I cut down an apple tree for a friend and was going to save the wood for smoking meat/BBQs but realized that there's no way I'll ever need that much wood for cooking, so I used it for heating.

The apple wood makes great coals, but burns up way too fast. I'll have an 8 inch deep layer of coals in the stove, but no flame. The heat output doesn't seem to be as good as oak or maple.

I'm wondering if I cut up a duff tree or if all apple wood is like this? 

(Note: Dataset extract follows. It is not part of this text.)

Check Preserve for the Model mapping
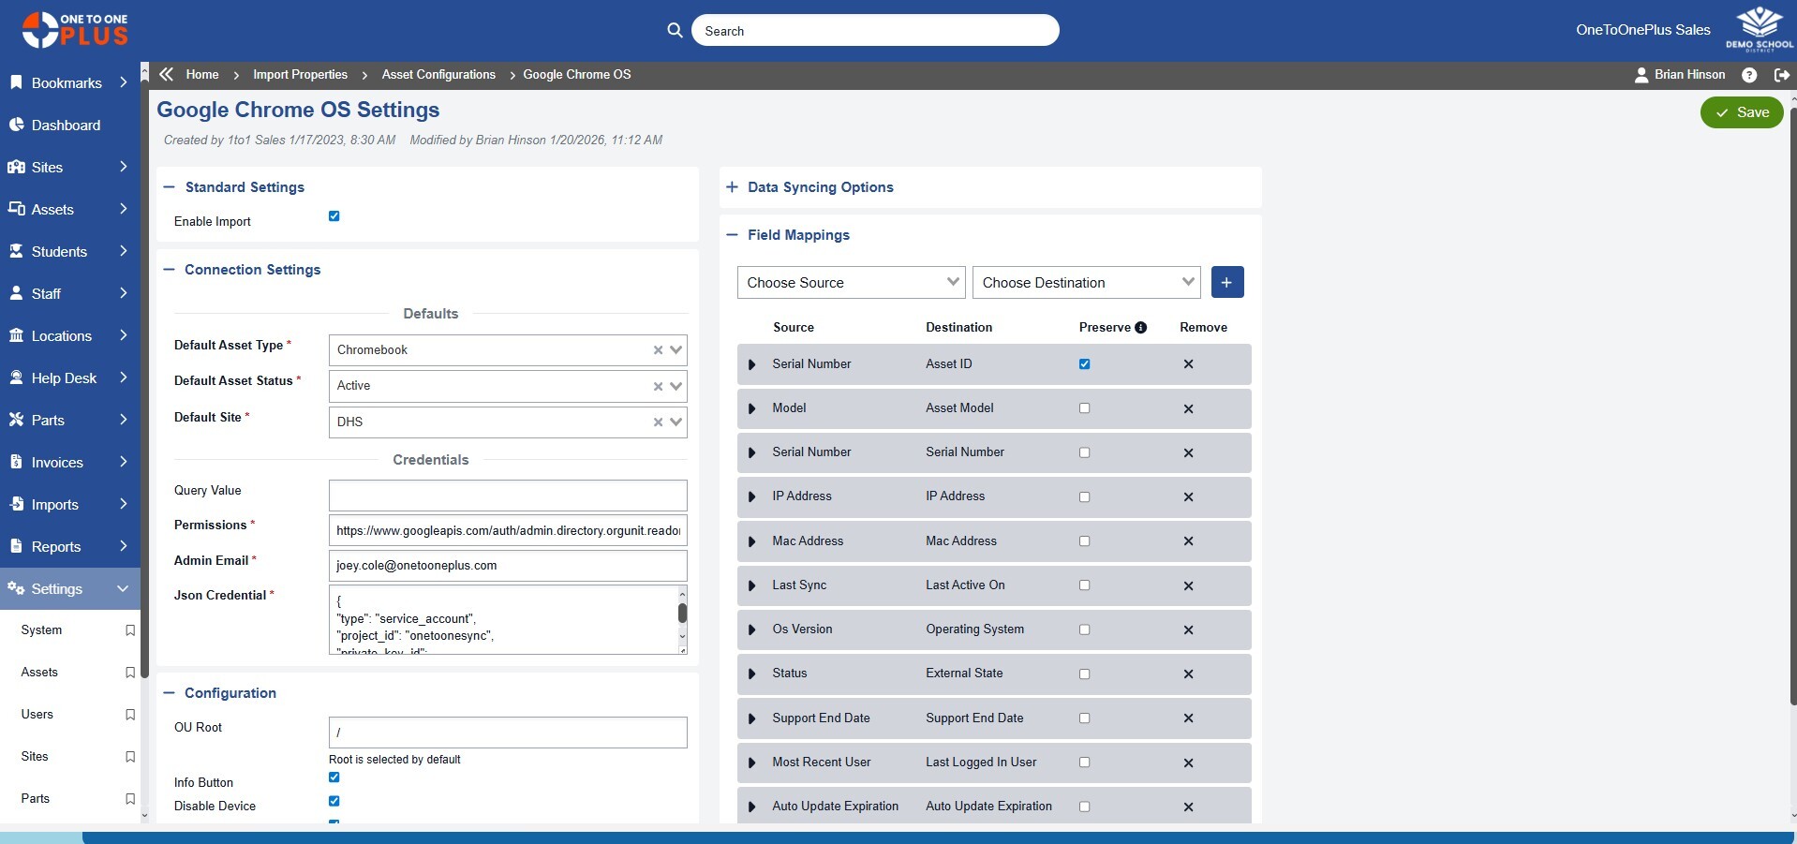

This friend has another apple tree that she says I can take down and keep the wood, but it may not be worth it if it all burns like this. I'm not charging her anything and she lives 40 miles away, so it's a bit of a hassle for what's turning out to be not such good heating wood.


----------



## willsaw4beer (Mar 3, 2009)

rmihalek said:


> I cut down an apple tree for a friend and was going to save the wood for smoking meat/BBQs but realized that there's no way I'll ever need that much wood for cooking, so I used it for heating.
> 
> The apple wood makes great coals, but burns up way too fast. I'll have an 8 inch deep layer of coals in the stove, but no flame. The heat output doesn't seem to be as good as oak or maple.
> 
> ...



An 80 mile round trip for one small tree is not worth it no matter what the wood...


----------



## dingeryote (Mar 3, 2009)

LOL!!!!

Ya missed it burning!!!

They burn quick and HOT!!! 

Apple is good to mix with not quite seasoned Oak or for in the mornings to ramp things up.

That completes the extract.